Planning department records in four of the valley’s biggest farming counties show about 100 solar generation plants already proposed on roughly 40,000 acres. Planners in Fresno County say their applications for solar outnumber the ones they received for housing developments during the boom days.
Solar developers have focused on the southern San Joaquin Valley over the past three years for the same reason as farmers: flat expanses of land and an abundance of sunshine. Land that has been tilled most often has fewer issues with endangered species than places such as the Mojave Desert, where an endangered tortoise slowed solar development on federal land.
Much of the solar development is proposed for Kern, Tulare, Fresno and Kings counties, which are home to more than 400 crops that pump $30 billion into the economy and help sustain U.S. food security.
In January, the farmland trust released a report projecting that by 2050 more than 570,000 acres across the region could be lost to development as the Central California population explodes. Farmland losses because of housing, solar development, a warming climate, cyclical drought and ongoing farm water rationing to protect endangered fish, plus the state’s signature transportation project — the High Speed Rail — are all issues the trust is trying to monitor.
“These are things that don’t make headlines, but come under the category that you don’t know what you’ve got until it’s gone,” Thompson said.
No statewide plan or policy exists to direct projects to areas where land is marginal for farming and power transmission lines exist or can be easily routed, though groups as diverse as the Defenders of Wildlife and the independent state oversight agency Little Hoover Commission have issued studies calling for one.
Projects are approved by elected county boards of supervisors, or if larger than 50 MW, the California Energy Commission.
“There’s no consistent approach” county to county in deciding what gets approved on farmland, said Kate Kelly, a planning consultant who is studying the environmental impact of valley projects for Defenders of Wildlife.

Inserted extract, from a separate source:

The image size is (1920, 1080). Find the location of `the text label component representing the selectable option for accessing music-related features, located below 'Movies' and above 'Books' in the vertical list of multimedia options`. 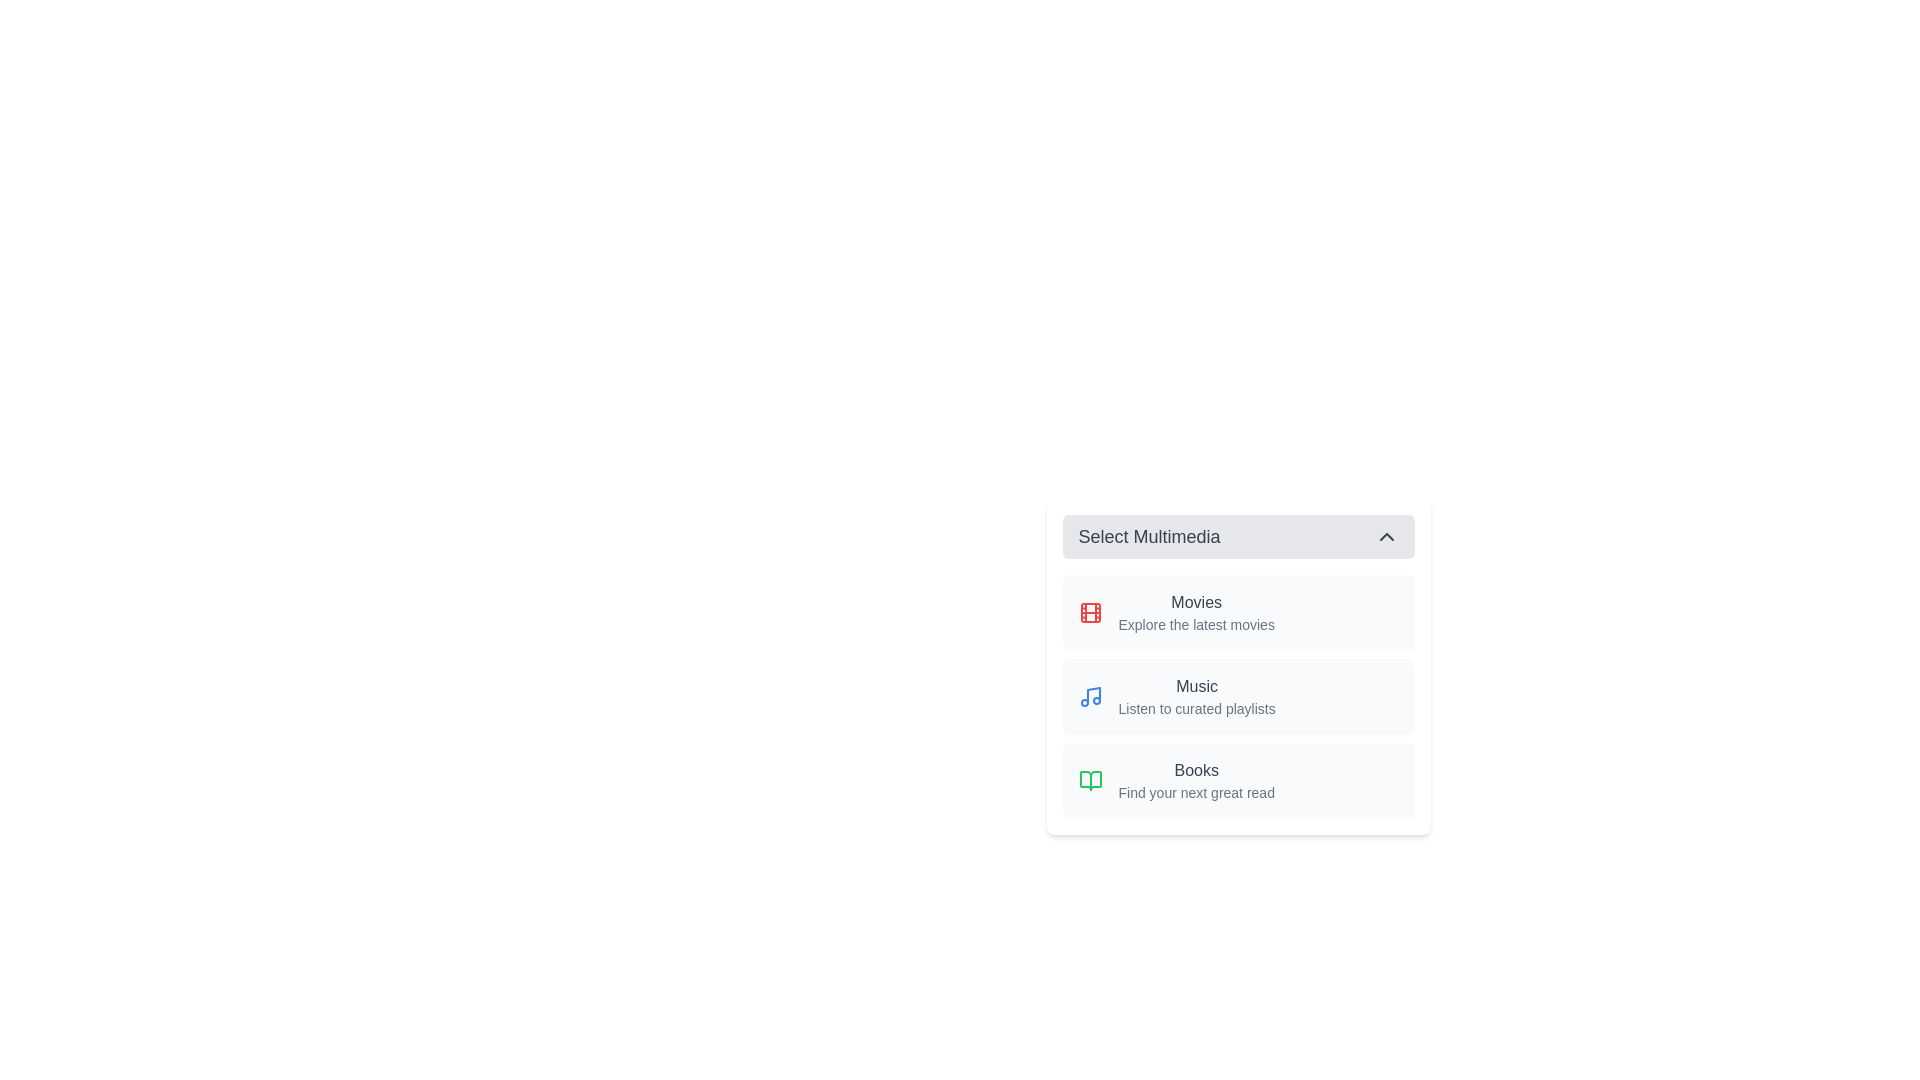

the text label component representing the selectable option for accessing music-related features, located below 'Movies' and above 'Books' in the vertical list of multimedia options is located at coordinates (1197, 696).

While one of the nation’s leading solar trade groups has not taken an official position on conversion of farmland to solar, Katherine Gensler of the Solar Energy Industries Association says more thought must go into location.
Just three weeks into 2013, five valley farmers have told the Department of Conservation that they want to cancel low agriculture tax rate contracts to develop solar on their property. None takes advantage of a year-old law making it easier to cancel on marginal land, Penberth said.